ARD-Filmintendantin Prof. Dr. Karola Wille betont die besondere Verantwortung der Medienschaffenden bei der Vermittlung zeitgemäßer Rollenbilder beim Thüringer Mediengespräch der TLM am 28. Juni in Erfurt

Medienschaffende aus allen Medienbereichen, Vertreter/innen aus Wissenschaft, Politik und Gewerkschaften diskutierten auf Einladung der Thüringer Landesmedienanstalt (TLM), des Landesfrauenrates Thüringen e. V. und der Beauftragen für Gleichstellung von Frau und Mann am 28. Juni beim Thüringer Mediengespräch der TLM über „Frauen • Medien • Rollenbilder“. Mehr als 100 Interessierte waren der Einladung in das Augustinerkloster zu Erfurt gefolgt.

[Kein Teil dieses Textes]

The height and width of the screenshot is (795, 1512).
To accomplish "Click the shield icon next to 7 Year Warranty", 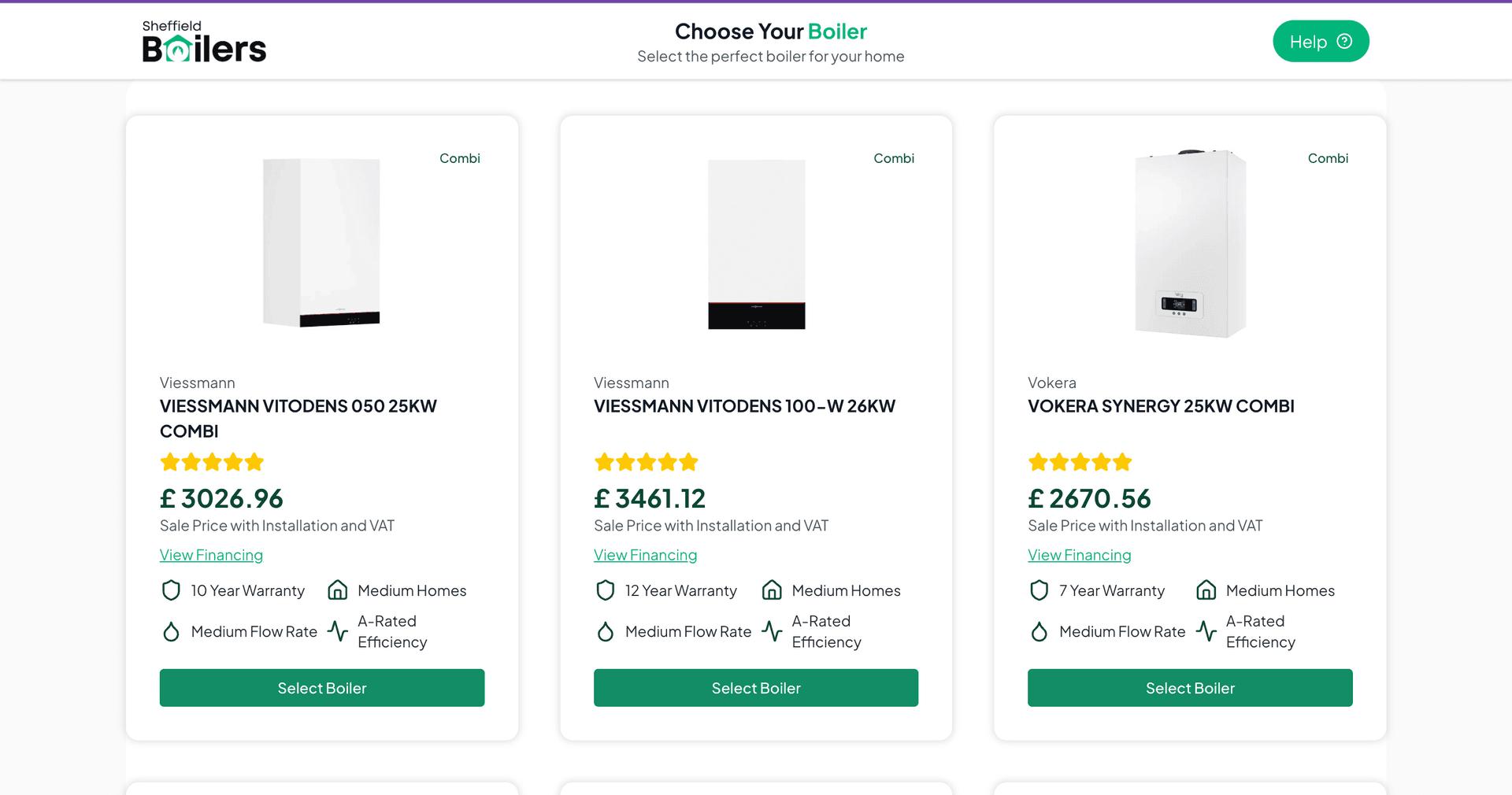I will [x=1040, y=590].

Die TLM machte nach 2003, 2013 bereits zum dritten Mal das Thema Frauen in den Medien zum Thema einer TLM-Veranstaltung. Jochen Fasco, Direktor der TLM: „Rollenbilder werden bereits in früher Kindheit zementiert. Medien haben daran auch einen Anteil. Wir erleben gerade im Internet sogar Rückentwicklungen. All dies gilt es zu verdeutlichen, zu benennen und Gegenstrategien zu entwickeln. Dabei ist ein kritischer Umgang, d. h. Medienkompetenz, ein wichtiges Mittel. Gerade hier kann die TLM ansetzen.“

Dr. Christine Linke, von der Universität Rostock stellte Ergebnisse ihrer 2017 veröffentlichten Studie „Audiovisuelle Diversität – Geschlechterdarstellungen in Film und Fernsehen in Deutschland“ vor. Zentral ist dabei die Feststellung, dass Frauen auf dem Bildschirm noch immer deutlich unterrepäsentiert sind. Männer erklären die Welt und das über alle Genre hinweg, auch in den Kindermedien. Einzige Ausnahme, die das Verhältnis der Geschlechter dem der Gesellschaft abbildet, sind Telenovelas.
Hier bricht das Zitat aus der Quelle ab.